FRAGMENTO DEL DOCUMENTO:
+ + + + + + +
El autor de este estudio limita su trabajo a la última etapa de la poesía de Nicanor Parra, representada en la selección por poemas como «Soliloquio del individuo«, «Los vicios del mundo moderno«, «La víbora«. Sus puntos de vista no son válidos para los restantes poemas sino en la medida en que éstos constituyen la expresión de una personalidad excepcionalmente no contaminada por escuelas literarias. En la selección adjunta han sido incluidos con el objeto de que el lector tenga una visión lo más completa posible de la personalidad aquí parcialmente soslayada.
Un poeta es un ser que vive pensamientos y piensa vida. Lo asume todo pasivamente y lo expresa todo a través de la actitud propia del creador. Su vocación es, pues, en algún grado, trágica: experimenta en carne propia lo que el común de los mortales se limita a enunciar como mera consecuencia de una proposición dada, toda disminución o aumento de su patrimonio humano.
El hombre no se distingue radicalmente de las demás especies vivas sino en virtud de su libre albedrío. Sin libertad no hay moralidad. Ambos conceptos son correlativos, reconocer la validez de uno en detrimento del otro, significa negarles toda realidad. Al elegir, el hombre se sitúa matemáticamente, quiéralo o no, en el lugar que le corresponde como tal. Se transforma en un ser moral. Pasa de objeto a sujeto, de determinado a determinante. No importa lo que haya elegido. Basta que haya elegido. Puede, por ejemplo, decidirse por la negación de la libertad, vale decir por el escepticismo respeto a toda norma de validez universal, por la inmoralidad, etc.
Esta tabla de posibilidades y valores es menos elástica cuando quien elige es un poeta. «La poesía, anota Tristan Tzara, es, ante todo, antes de llegar a ser un poema, un sentimiento, una cualidad de las cosas, una condición de la existencia». La realidad interior y exterior se necesitan para sintetizarse en la palabra creadora para constituirse en una realidad de verdad. La una, desprendida de la otra, no es sino un fantasma frente a otro fantasma. El poeta elige, pues, el más difícil de los caminos. Debe romper el círculo de la conciencia, usar de la libertad para perderla, e intentar a todo trance, a través de la experiencia inmediata, recuperar el mundo objetivo. Quiere, en su pura idealidad y materialidad, que su espíritu, como dice Scheller proponiendo una definición de este concepto, sea determinado por las cosas mismas. Su suerte es la de un hombre que regresa a su más hondo bien, impreciso y lejano.
+ + + + + + +
LISTADO DE DATOS:
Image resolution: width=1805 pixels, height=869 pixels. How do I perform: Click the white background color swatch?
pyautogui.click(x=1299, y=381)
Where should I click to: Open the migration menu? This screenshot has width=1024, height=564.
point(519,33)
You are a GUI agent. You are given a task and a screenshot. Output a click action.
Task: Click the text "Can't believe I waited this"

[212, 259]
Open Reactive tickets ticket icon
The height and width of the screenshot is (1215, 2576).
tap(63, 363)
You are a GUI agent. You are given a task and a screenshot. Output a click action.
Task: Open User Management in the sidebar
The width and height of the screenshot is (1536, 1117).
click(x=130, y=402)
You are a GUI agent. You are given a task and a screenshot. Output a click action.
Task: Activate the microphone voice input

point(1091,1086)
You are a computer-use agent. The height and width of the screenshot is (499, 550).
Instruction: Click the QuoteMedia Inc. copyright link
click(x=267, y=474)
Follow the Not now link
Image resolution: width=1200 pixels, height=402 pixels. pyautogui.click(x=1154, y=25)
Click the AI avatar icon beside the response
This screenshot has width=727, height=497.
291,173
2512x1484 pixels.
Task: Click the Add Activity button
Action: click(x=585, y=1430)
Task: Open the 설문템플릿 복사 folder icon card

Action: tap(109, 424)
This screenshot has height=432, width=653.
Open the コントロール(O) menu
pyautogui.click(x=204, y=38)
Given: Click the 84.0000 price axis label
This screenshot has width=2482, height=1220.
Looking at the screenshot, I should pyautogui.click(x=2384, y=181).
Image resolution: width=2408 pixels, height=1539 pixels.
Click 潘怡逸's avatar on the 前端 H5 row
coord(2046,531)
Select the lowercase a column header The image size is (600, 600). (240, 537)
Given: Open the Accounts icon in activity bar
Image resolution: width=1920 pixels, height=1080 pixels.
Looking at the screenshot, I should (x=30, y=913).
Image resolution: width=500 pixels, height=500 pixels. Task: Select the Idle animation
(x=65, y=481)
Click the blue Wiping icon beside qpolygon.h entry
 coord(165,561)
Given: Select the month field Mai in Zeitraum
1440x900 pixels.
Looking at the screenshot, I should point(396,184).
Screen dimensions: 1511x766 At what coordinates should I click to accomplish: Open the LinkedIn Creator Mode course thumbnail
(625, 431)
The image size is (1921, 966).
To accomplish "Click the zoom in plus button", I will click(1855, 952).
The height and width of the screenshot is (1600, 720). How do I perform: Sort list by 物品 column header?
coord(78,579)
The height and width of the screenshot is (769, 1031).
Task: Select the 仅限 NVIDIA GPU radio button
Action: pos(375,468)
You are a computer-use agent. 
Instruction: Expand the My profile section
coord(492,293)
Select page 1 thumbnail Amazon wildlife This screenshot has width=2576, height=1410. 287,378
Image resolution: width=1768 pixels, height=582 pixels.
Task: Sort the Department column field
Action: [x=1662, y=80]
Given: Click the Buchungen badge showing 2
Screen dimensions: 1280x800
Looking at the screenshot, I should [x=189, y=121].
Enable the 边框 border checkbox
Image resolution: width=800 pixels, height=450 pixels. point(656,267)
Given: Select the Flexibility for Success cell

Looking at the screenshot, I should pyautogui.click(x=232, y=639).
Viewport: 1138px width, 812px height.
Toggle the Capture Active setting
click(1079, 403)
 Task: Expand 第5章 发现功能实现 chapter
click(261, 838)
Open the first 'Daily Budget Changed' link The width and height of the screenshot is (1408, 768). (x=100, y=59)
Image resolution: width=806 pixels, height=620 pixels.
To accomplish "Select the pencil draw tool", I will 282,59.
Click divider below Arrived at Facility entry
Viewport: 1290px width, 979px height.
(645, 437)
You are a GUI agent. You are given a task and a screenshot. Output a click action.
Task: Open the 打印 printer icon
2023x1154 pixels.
+ + + + + + +
Por favor, convierte en una lista breve el párrafo del fragmento sobre la poesía de Nicanor Parra que empieza con «El hombre no se distingue», conservando sus ideas principales.

- Lo único que distingue radicalmente al hombre de las demás especies vivas es su libre albedrío.
- Sin libertad no hay moralidad. Ambos conceptos son correlativos, y reconocer uno en detrimento del otro les niega toda realidad.
- Al elegir, el hombre ocupa el lugar que le corresponde y se transforma en un ser moral. Pasa de objeto a sujeto, de determinado a determinante.
- No importa lo que elija; basta con que elija.
- Puede incluso decidirse por la negación de la libertad, es decir, por el escepticismo respecto a toda norma de validez universal o por la inmoralidad.